By :   Matt Simpson , Market Analyst

Australia’s economy delivered another strong set of employment figures, extinguishing already fading hopes of an RBA rate cut.

Unemployment fell for the first time in 11 months, dropping 0.2 percentage points to 4.3%. A total of 42.2k jobs were added, with a 55.3k rise in full-time positions offsetting a 13.1k decline in part-time employment. The employment-to-population ratio held steady at a healthy 64%, while participation remained at 67%.

Chart prepared by Matt Simpson – Source: ABS, LSEG

 

View related analysis:

 

RBA Hawkish Bias Vindicated

The RBA delivered a relatively hawkish hold this month after stronger-than-expected Q3 inflation data.

Governor Bullock had previously warned the Bank would look past rising unemployment if trimmed mean CPI came in at 0.9% or higher — and the 1.0% q/q, 3.0% y/y print effectively buried hopes of a November cut.

Since then, we’ve learned that home loans have surged to a record high, with 40% coming from investors. That’s hardly what you’d expect in a struggling economy and adds weight to speculation that the RBA’s next move could, in fact, be a hike.

 

 

Market Reaction: Yields Jump, ASX Slips, Aussie Dollar Surges

Markets were quick to react to the revelation that not only may the RBA have reached their terminal rate at 3.6%, but their next move could be a hike.
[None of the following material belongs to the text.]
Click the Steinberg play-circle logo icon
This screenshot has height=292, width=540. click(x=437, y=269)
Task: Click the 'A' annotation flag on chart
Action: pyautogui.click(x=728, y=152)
  • The 3-year yield surged 10bp to 3.8% within minutes of the release.
  • SPI 200 futures (ASX 200) fell 0.8%, testing cycle lows — where good news is clearly bad news for Aussie equities these days.
  • The Australian dollar rose across the board, sending AUD/USD to an eight-day high, AUD/JPY to a one-year high, and AUD/NZD to a ten-year high.

Chart analysis by Matt Simpson – Source: TradingView, ASX

 

 

When Could the RBA Hike?

I doubt the RBA will feel compelled to change policy this year — partly to save face and avoid appearing reactionary, but also because they’ll likely want to see the next set of quarterly CPI figures in January. Still, with stronger Q3 inflation, firm employment, and surging home loans, they already have more than enough ammunition to begin laying the groundwork for a potential hike next year.

Remember, the modern RBA moves very cautiously, maintaining “caution on the outlook” in both directions. Since they haven’t publicly acknowledged the prospect of a rate cut, they’ll need to gradually steer expectations over the coming meetings. Their latest forecasts pencilled in a single cut in 2026 — a position that will have to be walked back before they can turn fully hawkish and openly discuss hikes.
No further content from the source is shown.